Come the third day of their mission, the party sought The Judge of Stones to inform her of Quiet Breath’s demise. She would not meet them in person but spoke through an emissary: the hulking executioner/bailiff with a smooth voice, who for all the politics did not regard the party poorly. The Judge (by proxy) told them they had actually profited over her, for now she could not execute their Ulfire friend—but she still expected the thousand coins agreed upon.

They fumed and drank whiskey and tannin-rich bark tea and ate fried mushrooms and on the midday marched out into the insect-thick air and back to the hill ruin.

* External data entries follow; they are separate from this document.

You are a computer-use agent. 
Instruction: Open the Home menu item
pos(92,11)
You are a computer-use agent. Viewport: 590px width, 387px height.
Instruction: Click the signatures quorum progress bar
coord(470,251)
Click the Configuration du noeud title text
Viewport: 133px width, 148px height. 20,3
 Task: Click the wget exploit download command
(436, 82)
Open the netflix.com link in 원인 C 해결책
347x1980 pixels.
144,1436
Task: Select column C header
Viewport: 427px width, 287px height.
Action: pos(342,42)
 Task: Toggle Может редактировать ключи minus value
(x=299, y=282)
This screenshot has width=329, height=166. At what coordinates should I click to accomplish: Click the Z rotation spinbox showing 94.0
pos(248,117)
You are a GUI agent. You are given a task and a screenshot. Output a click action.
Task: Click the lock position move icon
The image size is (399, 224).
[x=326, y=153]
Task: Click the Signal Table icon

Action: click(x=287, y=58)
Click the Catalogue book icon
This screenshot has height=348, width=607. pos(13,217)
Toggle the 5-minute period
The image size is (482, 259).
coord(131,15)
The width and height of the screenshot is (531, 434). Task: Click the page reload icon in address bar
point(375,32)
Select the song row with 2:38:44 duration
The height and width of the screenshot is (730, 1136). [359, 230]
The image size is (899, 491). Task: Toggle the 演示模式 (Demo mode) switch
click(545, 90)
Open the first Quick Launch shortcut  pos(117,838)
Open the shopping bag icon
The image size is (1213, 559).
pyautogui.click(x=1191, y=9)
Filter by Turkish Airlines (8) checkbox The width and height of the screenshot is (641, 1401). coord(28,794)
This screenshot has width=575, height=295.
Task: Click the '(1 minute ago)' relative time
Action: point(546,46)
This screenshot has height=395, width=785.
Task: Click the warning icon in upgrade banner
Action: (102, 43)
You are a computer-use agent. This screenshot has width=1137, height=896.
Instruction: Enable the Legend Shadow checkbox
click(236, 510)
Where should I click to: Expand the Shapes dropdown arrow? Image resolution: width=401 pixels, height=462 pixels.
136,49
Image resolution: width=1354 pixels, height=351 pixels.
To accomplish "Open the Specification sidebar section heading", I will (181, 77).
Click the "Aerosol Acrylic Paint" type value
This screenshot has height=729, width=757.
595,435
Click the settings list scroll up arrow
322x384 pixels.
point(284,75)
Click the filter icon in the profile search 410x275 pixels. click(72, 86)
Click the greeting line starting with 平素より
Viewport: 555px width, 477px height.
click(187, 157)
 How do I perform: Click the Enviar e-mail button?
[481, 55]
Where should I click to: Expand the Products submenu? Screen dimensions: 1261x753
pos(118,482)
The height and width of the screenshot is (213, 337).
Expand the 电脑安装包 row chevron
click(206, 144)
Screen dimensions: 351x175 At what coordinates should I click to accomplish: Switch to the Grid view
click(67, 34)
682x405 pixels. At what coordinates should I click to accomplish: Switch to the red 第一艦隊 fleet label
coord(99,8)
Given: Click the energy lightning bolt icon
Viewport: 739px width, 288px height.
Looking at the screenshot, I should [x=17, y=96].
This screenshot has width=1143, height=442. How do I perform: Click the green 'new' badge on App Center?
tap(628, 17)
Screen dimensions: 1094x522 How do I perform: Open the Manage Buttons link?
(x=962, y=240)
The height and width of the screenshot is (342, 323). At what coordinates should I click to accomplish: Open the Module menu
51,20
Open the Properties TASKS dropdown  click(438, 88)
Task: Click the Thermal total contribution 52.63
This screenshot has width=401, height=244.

In dark they came upon it, and no sign of the earlier campfire. Plotting a two-pronged attack against the denizens of the first dungeon level, Meek Sun and Slough concealed themselves in swamp mud and crept towards what lay among tumbled stones. A hastily cleared camp and a staircase leading down they found; the staircase cleverly chiseled and pieced together, to break underfoot and send intruders tumbling.

A plan was hatched: one to set off the trap and throw down heavy stones, and the larger force to ambush from behind. Plumage of Spring took point and the rest returned through those narrow hand-carved caves to the south to lay in wait.

The crash of tumbling stone brought forth the three remaining Noble Chanters from their lair, plus a masked Green man and a startlingly-fresh skeleton!

Backs were turned when the main force sallied forth and missed every arrow, javelin, and thrown dagger! Once again the two groups acted at once; blades flashes and axes dropped and there were the screams of the dying. One of each foe was hewn or speared or stuck with an arrow; Plumage of Spring called upon the cosmos and summoned a burning face in a cloud of smoke, and declared a term of service until the sun broke the horizon; Rattlebones was cracked in the head by a mace and never managed to demand service for her conjured servitor!

Unbroken, the remaining Noble Chanters hefted maces and cried for blood for their fallen friends. A strike on The Eyes of True Men proved too weak for his bamboo mail and doughty strength.

So too did the dream-matter servitor probe around, heedless of the carnage around it. One of its expanding fanged lumps swelled to engulf the head of Slough, who was made confused and aggressive, not knowing friend from foe.

The morass was a confusion of parries, near misses, deadly strikes, and disaster! The final Noble Chanter had reserves of strength seen only in the cornered and dying, and in the end there were two standoffs: he and Meek Sun, and Slough and Plumage of Spring (who had taken the long way around while commanding her servitor to fight).

Cornered and wounded the final foe dropped his weapon and requested only a quick death. Meek Sun dealt him a blow to the groin and aided Plumage of Spring in wrestling Slough to the ground until his serene wits returned to him.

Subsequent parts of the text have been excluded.